PRESSURES vs. FRUSTRATION

pressures lead me to frustration, but as i am closer to my frustrations in life, i can't detach myself from all the pressures i had.
i may have said that i haven't dreamed myself as an accountant, but studying other than accounting? i think i would definitely miss that. i see myself in the field of arts, but studying arts, i don't think so.
i may be the weirdest person in earth to have such problem, but i am.
so here's a scoop of what happened lately, its a first for me to fail a subject. its something i can't control then for pressures are really striking me not to study. Why does I is in FAILURE? got this from kyle, and shit.. I am the reason why i failed that subject, though my parents are pushing that my extra-curriculars are the reason. This is the result of not studying, not having interest to studying, not having hopes in this field i am on.

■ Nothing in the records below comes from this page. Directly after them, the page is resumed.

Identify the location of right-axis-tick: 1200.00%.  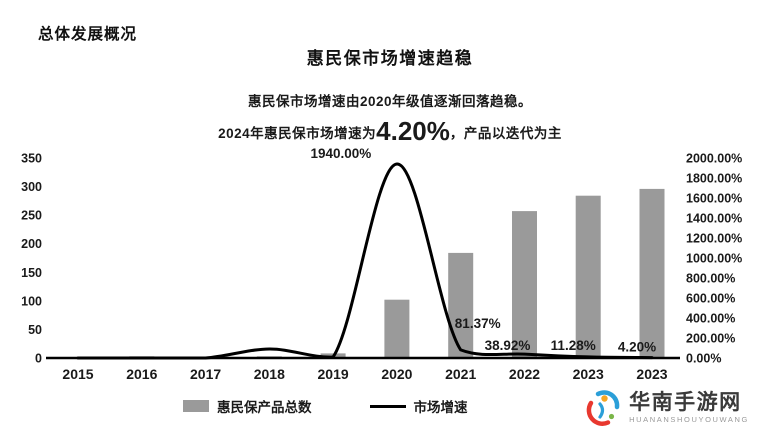
(714, 239).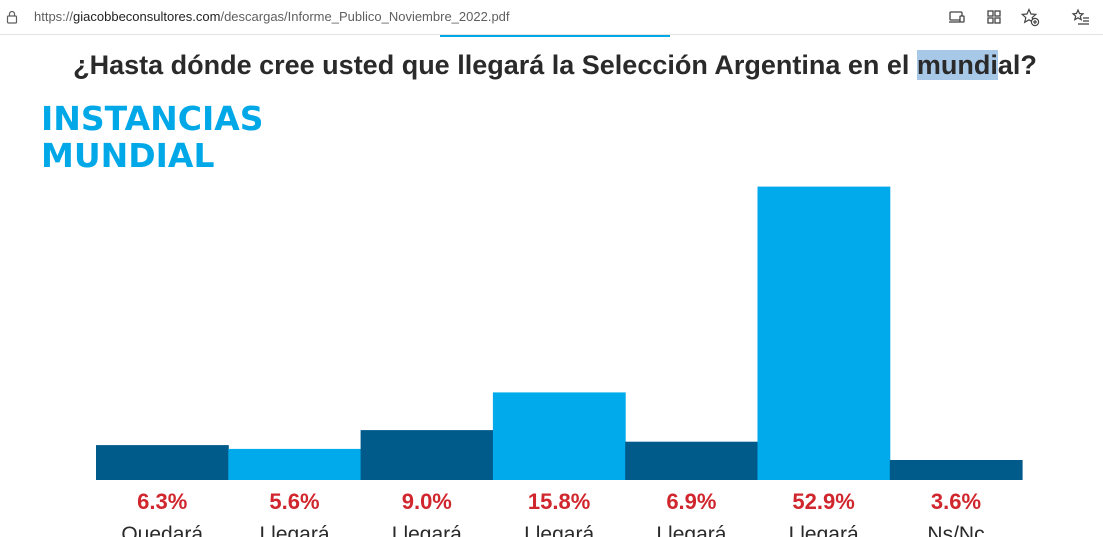 This screenshot has width=1103, height=537. What do you see at coordinates (12, 17) in the screenshot?
I see `lock-icon` at bounding box center [12, 17].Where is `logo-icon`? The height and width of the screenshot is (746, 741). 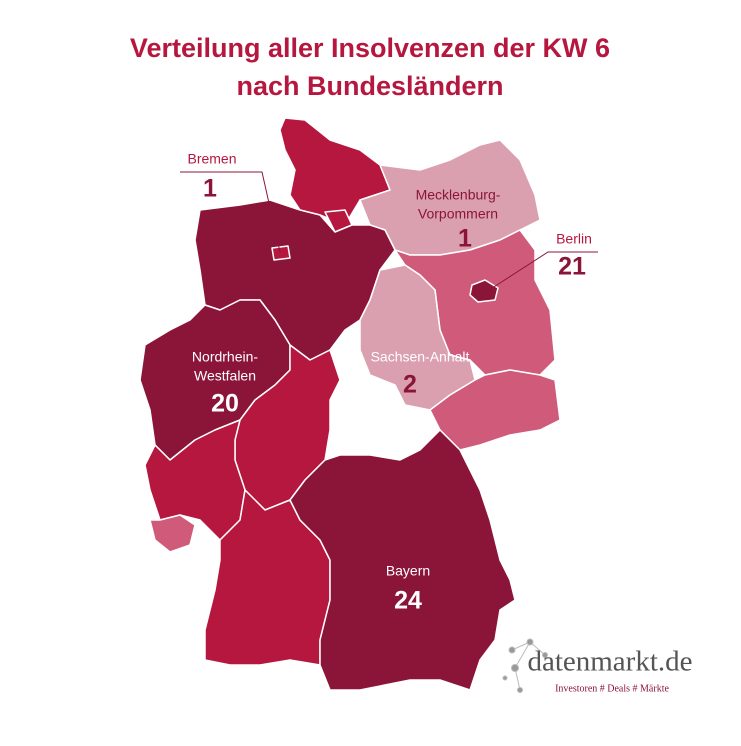
logo-icon is located at coordinates (525, 666).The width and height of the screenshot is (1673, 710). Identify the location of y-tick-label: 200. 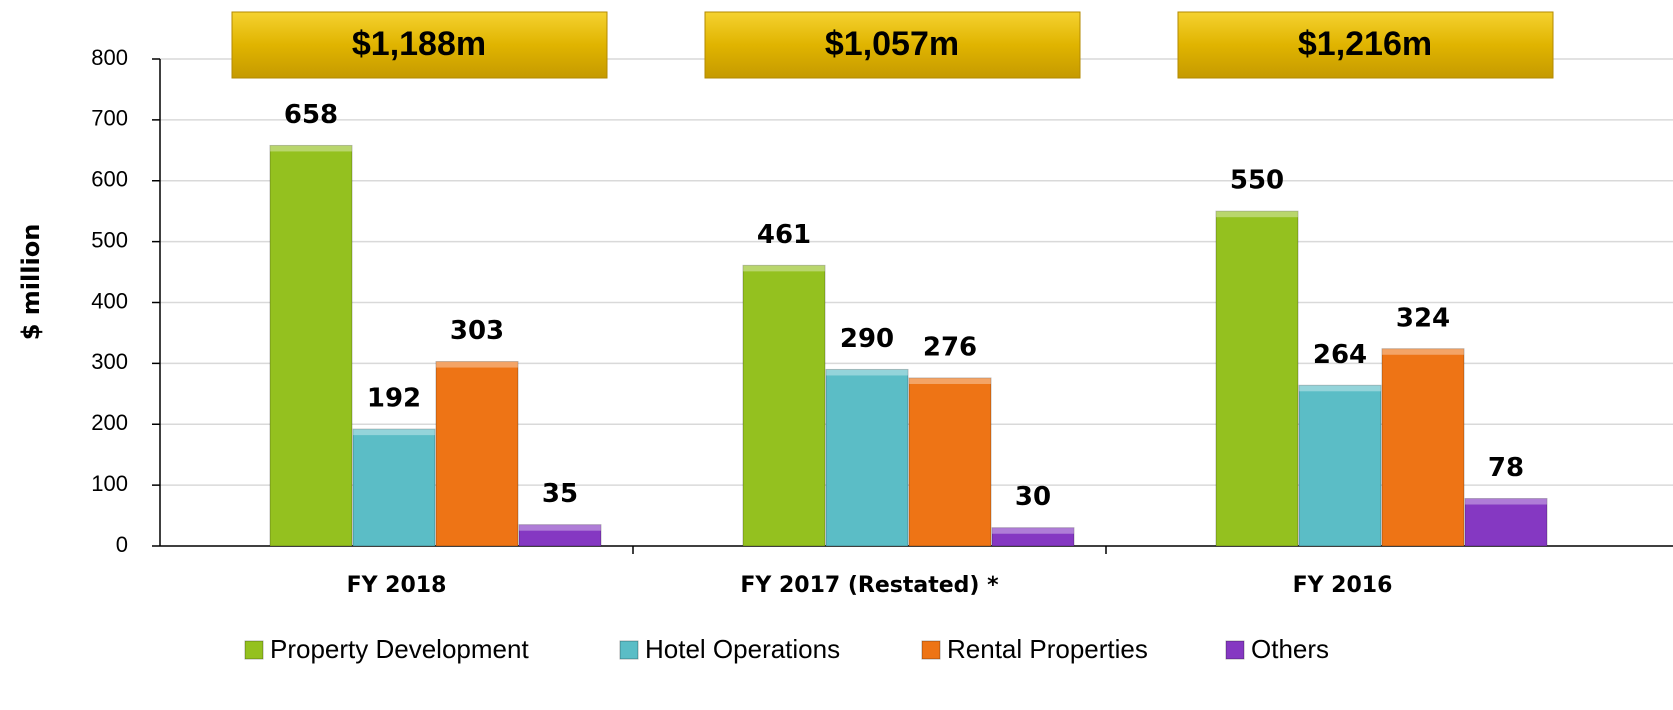
(110, 422).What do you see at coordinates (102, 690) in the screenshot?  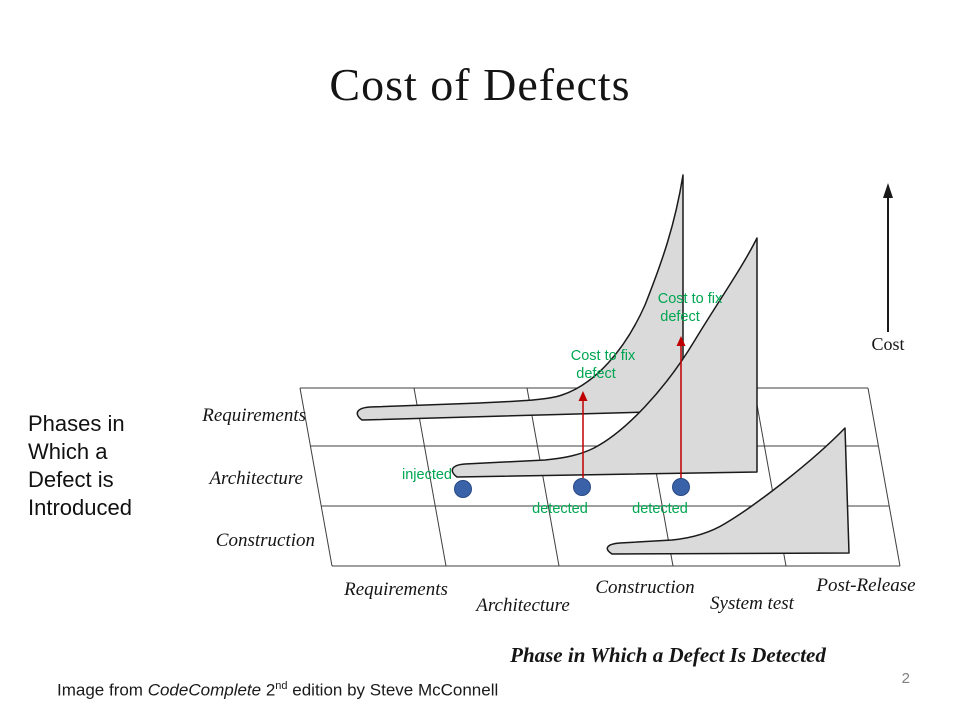 I see `attribution-prefix: Image from` at bounding box center [102, 690].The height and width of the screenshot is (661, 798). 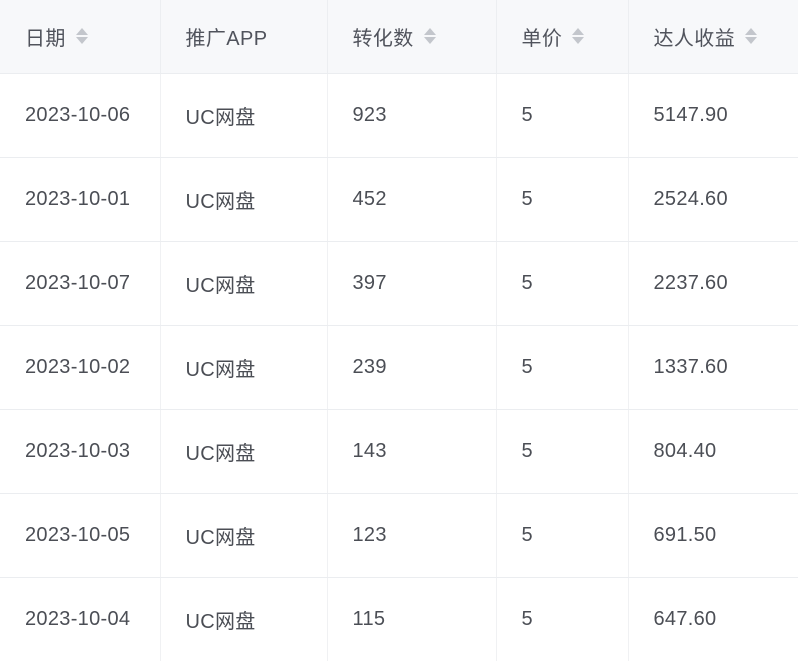 What do you see at coordinates (80, 619) in the screenshot?
I see `cell-date: 2023-10-04` at bounding box center [80, 619].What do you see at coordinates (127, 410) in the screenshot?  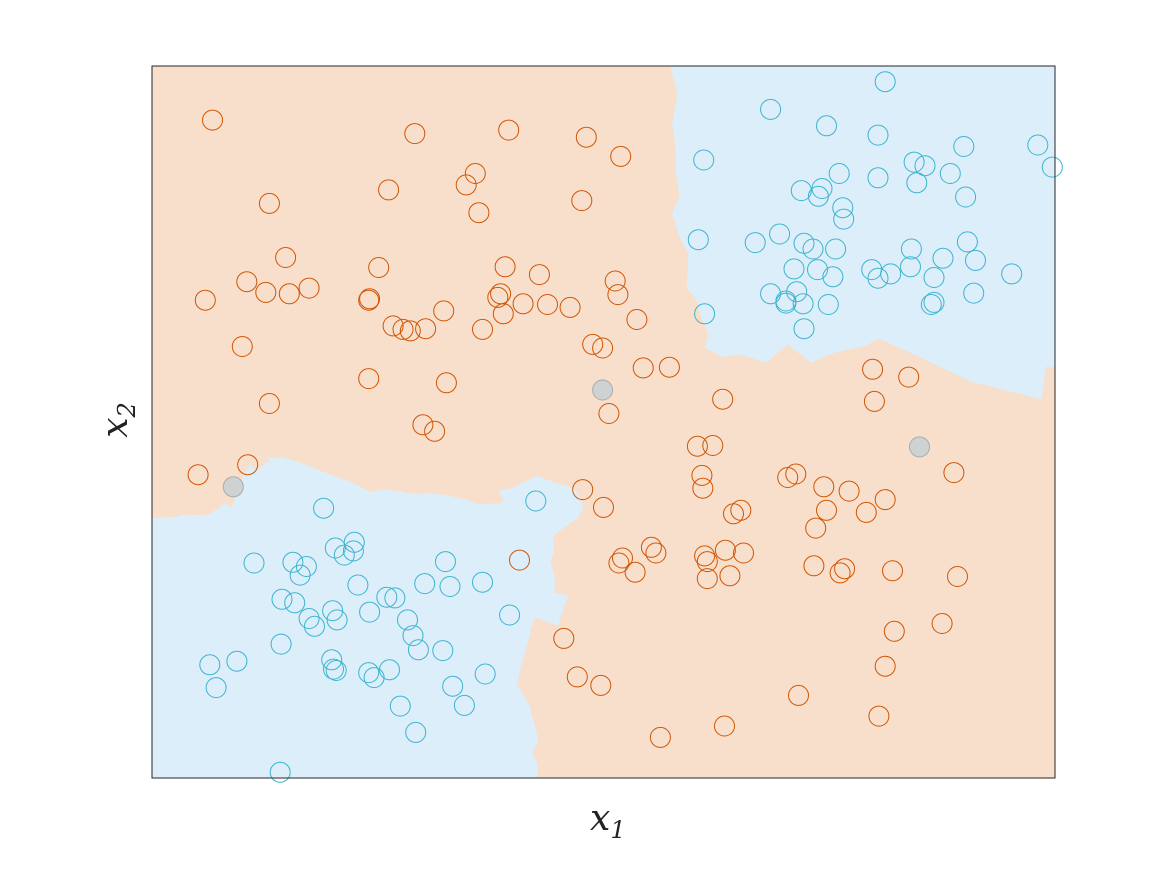 I see `y-axis-label-subscript: 2` at bounding box center [127, 410]. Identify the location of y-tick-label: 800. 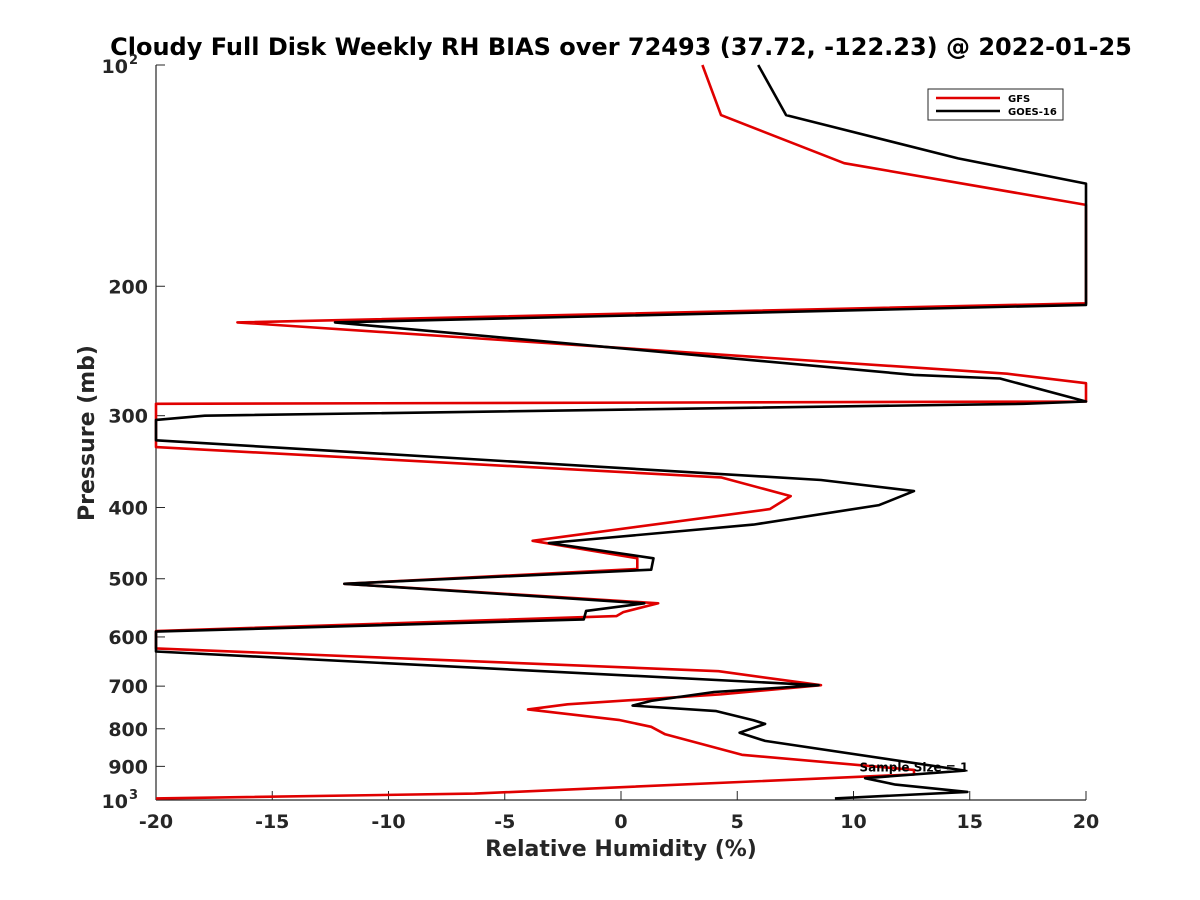
(128, 730).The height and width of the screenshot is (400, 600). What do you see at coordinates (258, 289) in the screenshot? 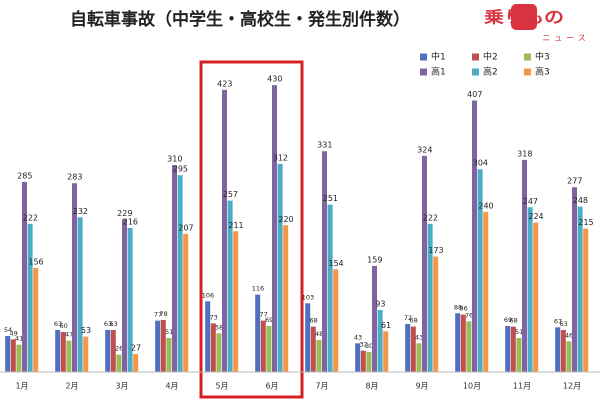
I see `value-label: 116` at bounding box center [258, 289].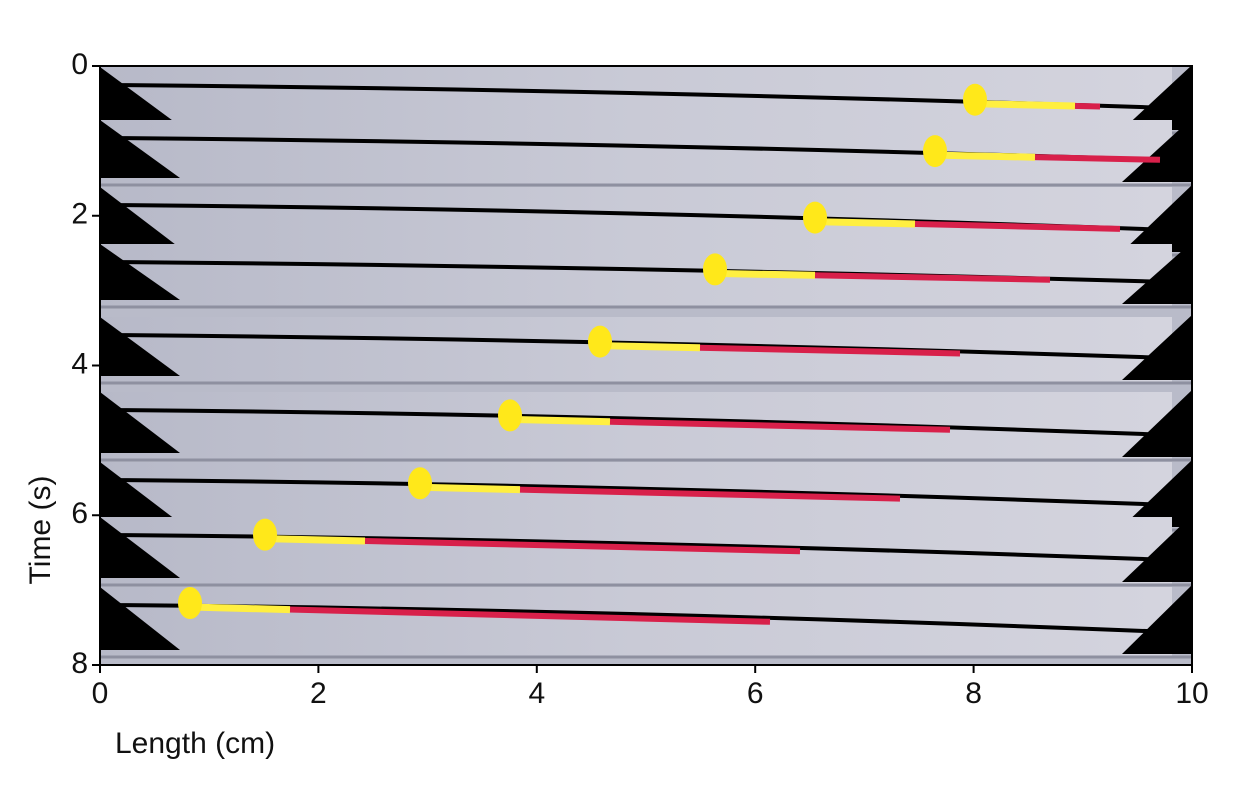  What do you see at coordinates (80, 364) in the screenshot?
I see `y-tick-label: 4` at bounding box center [80, 364].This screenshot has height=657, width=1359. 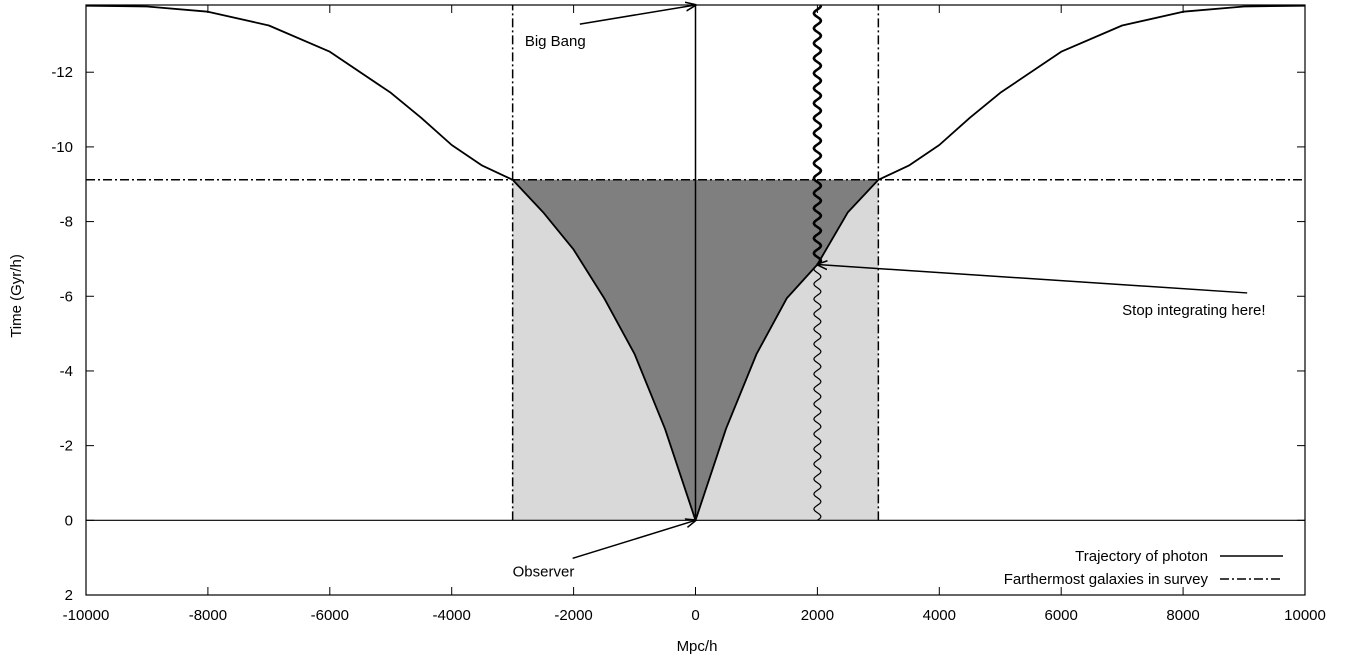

the fear of higher accounting made me lose everything. frustrations arise and lead to a foul play. i took that subject and just flunked it with no effort and interest.
i've been talking to almost everyone who knows my problem, and they have different opinions and perspectives. Its a sign for me to shift... its a way to wake me to study hard in accounting... and other comments to take note.
if others whom i know flunked higher accounting subjects, and even got debarred, what more can i do by the time i got there? its stupid to think about it and make myself in fear... i played FOUL, to really end up relaxed and let my own grades fall down and i somewhat regret for not fighting fair. this is not me.. not me.
i know that i failed the hopes of my closest friends, their hopes which gave me the strength during my dark days... i failed them as well.
I NEED HELP! to be able to decide and act quickly for time is really running out... and finally regret that someone took my calculator.
pressure and frustration is how i relate accountancy vs. the field i really wanted to pursue.